American television personality and writer (born 1981)

Zerlina Maxwell (born November 16, 1981) is an American cable television host, political analyst, commentator, speaker, and writer. She writes and speaks about culture, gender inequity, sexual consent, racism, and similar topics from a liberal perspective. She describes herself as a survivor of sexual assault and a "survivor activist".

== Education ==
Maxwell holds a J.D. degree from Rutgers Law School and a B.A. in international relations from Tufts University. Following law school, she unsuccessfully sat for the New York State Bar exam.

== Career ==
Maxwell worked as a field organizer for the 2008 Obama presidential campaign, and was director of Progressive Media for the 2016 Hillary Clinton campaign. She is the current director of Progressive Programming for SiriusXM, and hosts a weekly radio show on SiriusXM, Signal Boost. In September 2017, Maxwell interviewed Hillary Clinton for a SiriusXM Progress Town Hall. In October 2020, Maxwell began hosting the daily news show Zerlina on Peacock TV. On September 6, 2022, Maxwell announced her show would air its last episode on September 15, and that she would be leaving her position on MSNBC.

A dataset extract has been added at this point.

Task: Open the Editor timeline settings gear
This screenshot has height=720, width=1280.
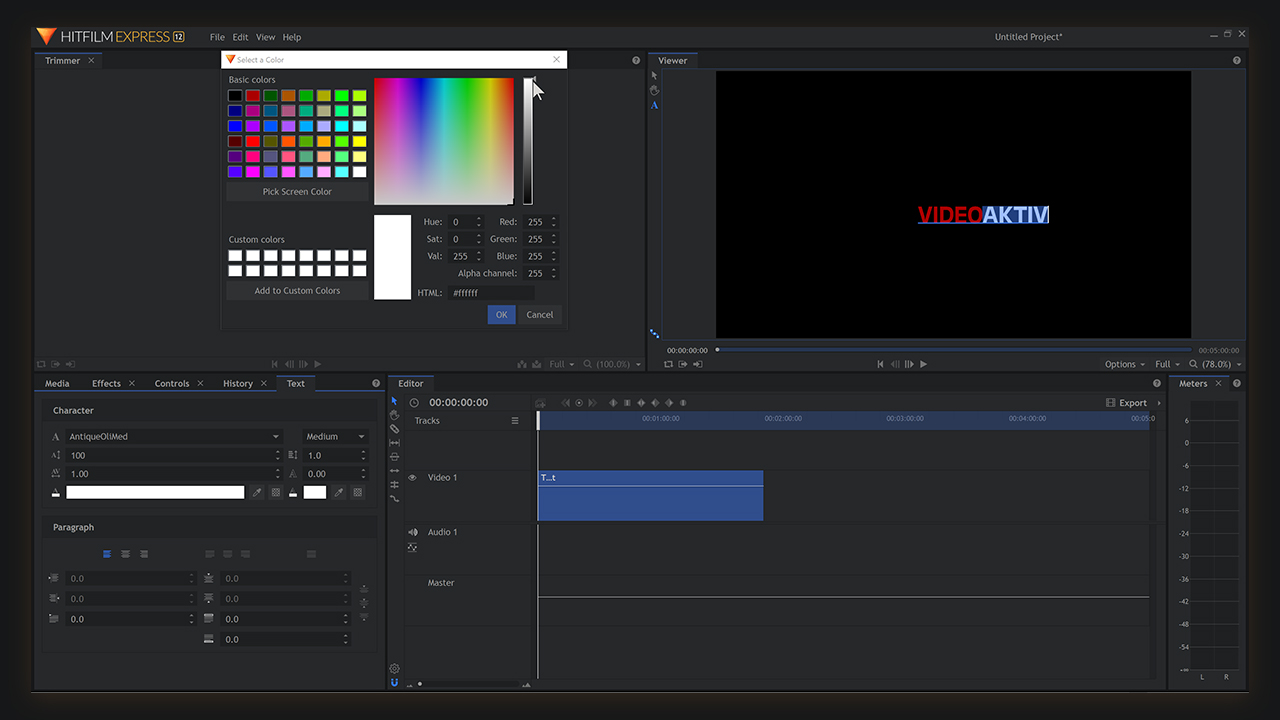Action: [394, 668]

Maxwell has appeared frequently on CNN, Fox News, and MSNBC as a commentator and has written for The Washington Post, Jet, The American Prospect, Black Enterprise, CNN.com, The Huffington Post, Salon, and Ebony. Her Twitter account was named by The New York Times as a "Twitter Voice to Follow" in 2012, as one of "Salon's Twitter 50" in 2012, and one of Times 140 Best Twitter Feeds of 2014. The Cut magazine's Kaitlin Menza said that Maxwell "has built a career around expressing her political opinions with wit and intelligence."

==Personal life==
In 2014, Maxwell disclosed that she was sexually assaulted by a roommate's boyfriend. The incident took place in her dorm room when she was a college student. She also expressed concerns about support she received from the university when she reported the incident.

==Works==
- The End of White Politics: How to Heal Our Liberal Divide (2020). Legacy Lit. ISBN 978-0306873614.